> [Document text]:
= = =
# Monster Medic PowerMed-x Review?



## MMiz (Apr 26, 2009)

Has anyone actually used The Monster Medic PowerMed-x for a shift and have any reviews?  The product has been out for a few years know and looks promising, but I have heard very little about them.


----------



## ffemt8978 (Apr 26, 2009)

Never heard of it...


----------



## Sasha (Apr 26, 2009)

It sounds like an energy drink..


----------



## benkfd (Apr 26, 2009)

Had a rep bring one out to us but we weren't really impressed with the rep. Seemed like everything was optional.  Rep really couldn't answer our questions either.  Just my humble opinion they weren't as good as the Stryker version.  We have the Stryker Power cot's and love em!


----------



## Aidey (Apr 26, 2009)

Sasha said:


> It sounds like an energy drink..



That is exactaly what I was thinking. Or some hinky muscle building supplement.

I've never seen one of these, all our gurneys are the human powered kind.


----------



## marineman (May 1, 2009)
= = =
> [Given information]:
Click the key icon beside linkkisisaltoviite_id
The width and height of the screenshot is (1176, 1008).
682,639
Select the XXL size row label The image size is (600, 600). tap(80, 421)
= = =
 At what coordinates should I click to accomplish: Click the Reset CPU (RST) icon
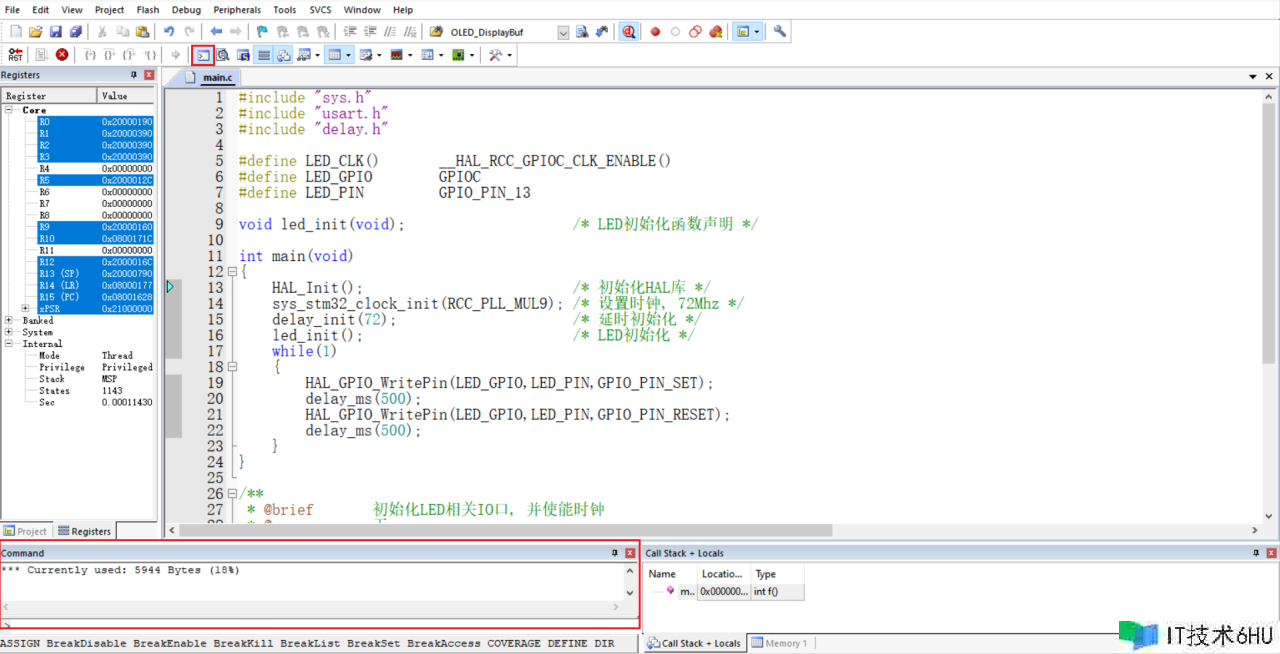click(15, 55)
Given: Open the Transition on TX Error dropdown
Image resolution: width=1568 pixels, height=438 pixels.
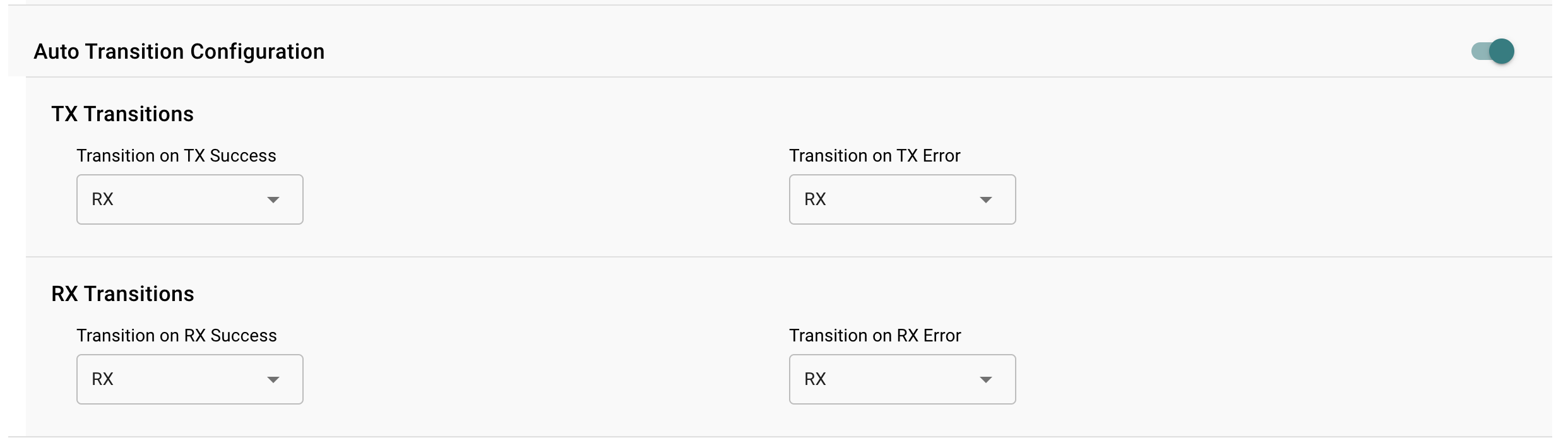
= = =
> [Complete the following]:
a. From the PowerMed-x forum thread, reproduce everything from "## Sasha (Apr" down to "and love em!".
b. In the PowerMed-x forum thread, which brand of power cots does benkfd say the crew has and loves?

> [Problem solutions]:
a.
## Sasha (Apr 26, 2009)

It sounds like an energy drink..


----------



## benkfd (Apr 26, 2009)

Had a rep bring one out to us but we weren't really impressed with the rep. Seemed like everything was optional.  Rep really couldn't answer our questions either.  Just my humble opinion they weren't as good as the Stryker version.  We have the Stryker Power cot's and love em!

b. Stryker power cots.